Yes. All of them. Every. Single. One. “Oh, there’s thirty people in this church, but none of us can bust down a door and kill a zombie that more or less just stands in one place flailing its arms.” “Oh, you’re literally running circles around me because I don’t move fast enough? I’ll just tell you to hurry up.” “Oh, we’ll just wait for you to get gasoline from a gas station to burn this pile of corpses, rather than just tossing them over the hundred-foot cliff right here.” And my biggest pet peeve, “Lalala the living dead are trying to eat our flesh. Let’s keep wearing t-shirts and shorts and bikinis and give them easy access to our biteable bits.” Seriously. PUT ON CLOTHES. I know this game is set near Australia, but… PUT ON CLOTHES. And maybe work together to do stuff, rather than making me do everything. I know I’m immune and you’re not, but if you work together you should be able to handle a few zombies. And the fact that so many missions involve either guarding people as they go somewhere or fetching things for people as they sit in their shelters… Ugh. Fetch quests. *hocks and spits* I could forgive fetch quests if the process of traveling, finding, and fetching was more fun.

The whole story carries on that idiocy. I didn’t care about a single character. Especially not one particular character who they decide should have a rape plotline in a desperate and transparent attempt to make me care about the story. Suffice to say, the attempt failed. Mainly because I saw it coming the instant I met the character and suffered through her utterly awful voiceacting. Ugh. The voiceacting. Bad dialogue combined with voice artists that sound like they’re either drunk, high, or… I don’t even know.  Then combine that with cutscenes talking about things that never happened and… Look, I have no clue. The cutscenes and characters act like I should know things I don’t know and have done things I didn’t do. Someone really failed at continuity editing. 

The sad thing is that the setting works pretty well. At least the early game. Killing zombies on a beautiful tropical resort is not something I’ve done before, at least not that I can remember. So the early setting makes things feel a bit less generic. But the area feels flat. As if it were entirely 2D, not a 3D space. I compare a lot of things to Dark Souls, so I’m going to do that now. In Dark Souls, the majority of the game takes place in an area that has layers. You can go from Deeproot Forest to the Undead Cathedral and tell that you’re going up and down in elevation.

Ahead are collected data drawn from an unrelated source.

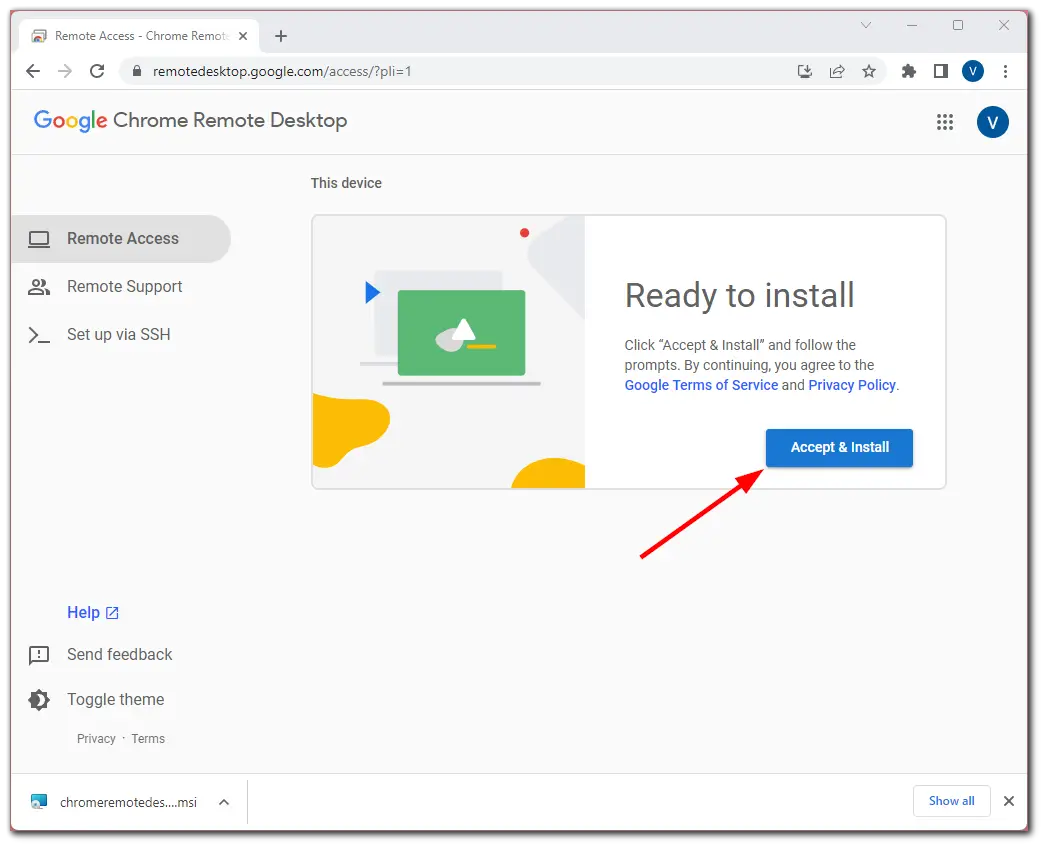1046x849 pixels.
Task: Open the Google apps launcher grid
Action: point(944,121)
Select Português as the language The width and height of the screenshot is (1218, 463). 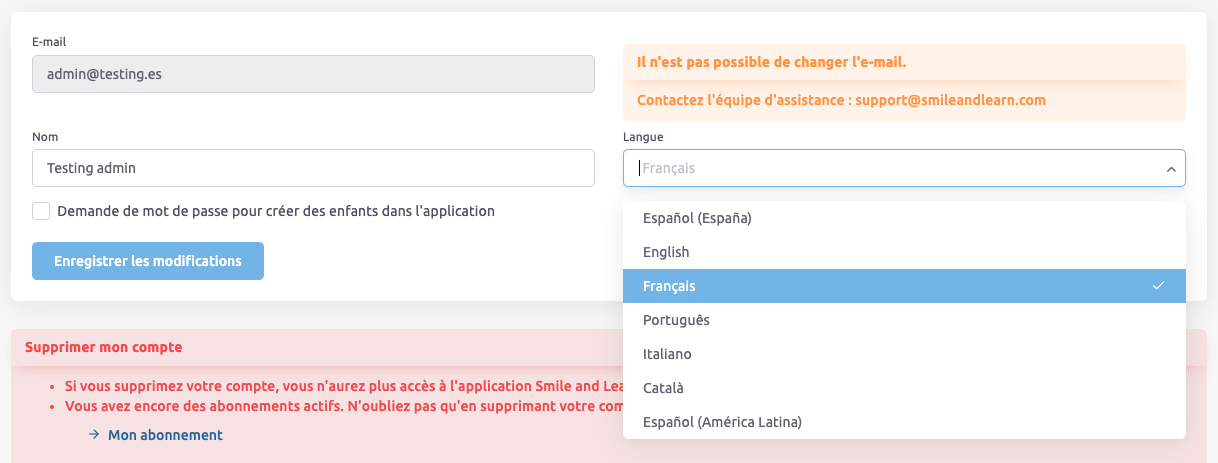click(676, 320)
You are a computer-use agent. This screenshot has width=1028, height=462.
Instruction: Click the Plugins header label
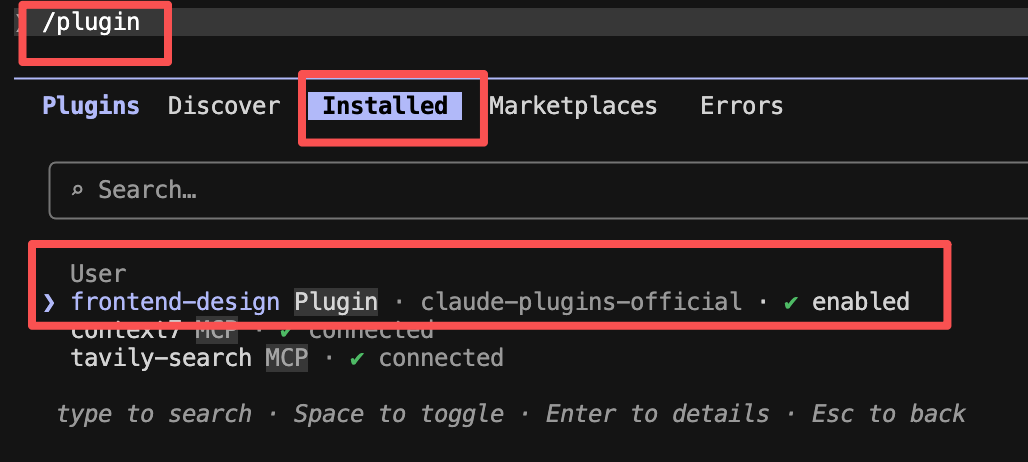pyautogui.click(x=91, y=106)
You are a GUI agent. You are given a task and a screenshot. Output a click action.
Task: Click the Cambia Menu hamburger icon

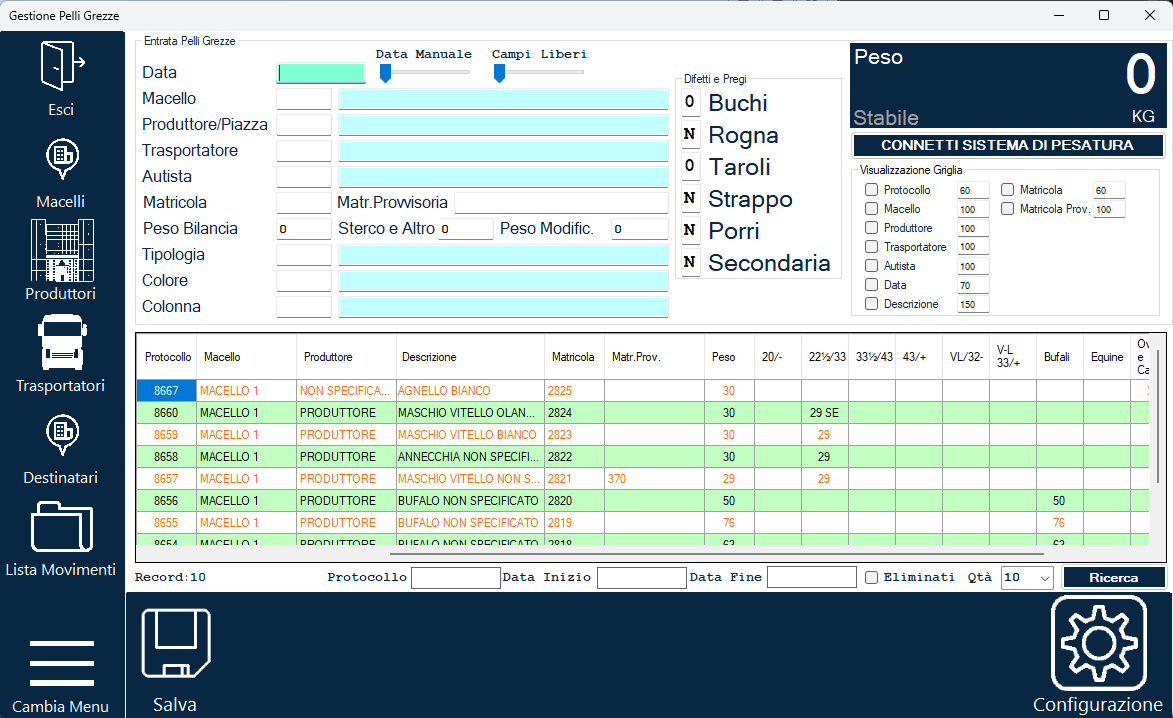tap(62, 663)
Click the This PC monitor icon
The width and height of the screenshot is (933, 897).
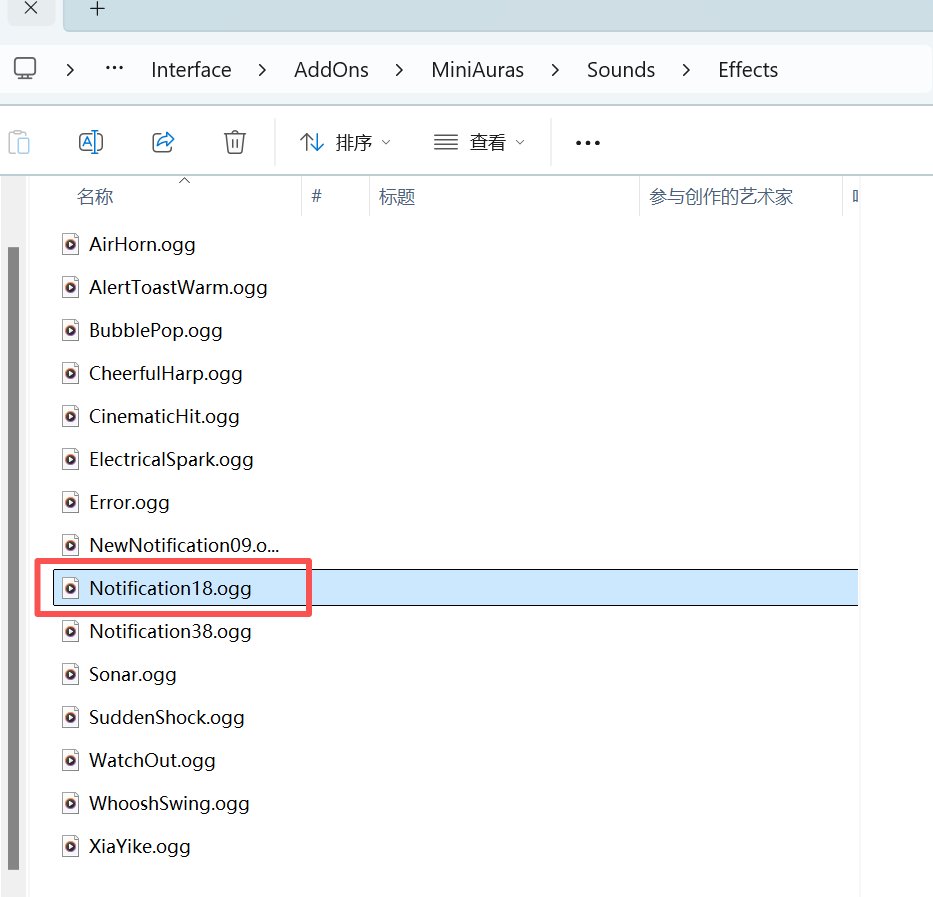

In Dead Island, that’s not the case. Even though there are hills and cliffs, there might as well not be. The city improves some of that. The claustrophobic spaces, in particular, work well. But the city rooftops highlight your utter lack of ability to move vertically. I’m not an athletic man. I jump worse than the average nerdy white boy. But even I can climb onto a car better than these characters. So all that claustrophobia in the city makes things scarier, but weakens the game’s overall mechanics. 

Speaking of mechanics, I really wish this game had implemented a Far Cry 2 style map/HUD. If you had to look at a real map to find your destination, as zombies swarm and attack you… The tension would skyrocket. But I didn’t make this game. 

Anyway… I’m running out of things to say. This game… My brain sort of shut off while I was playing. I didn’t think or strategize or do anything requiring higher-level intellect. It was all just dumb instinct. Overall, I felt as if I were playing Skyrim set on a tropical island, with zombies and guns. I like Skyrim, but that isn’t a compliment.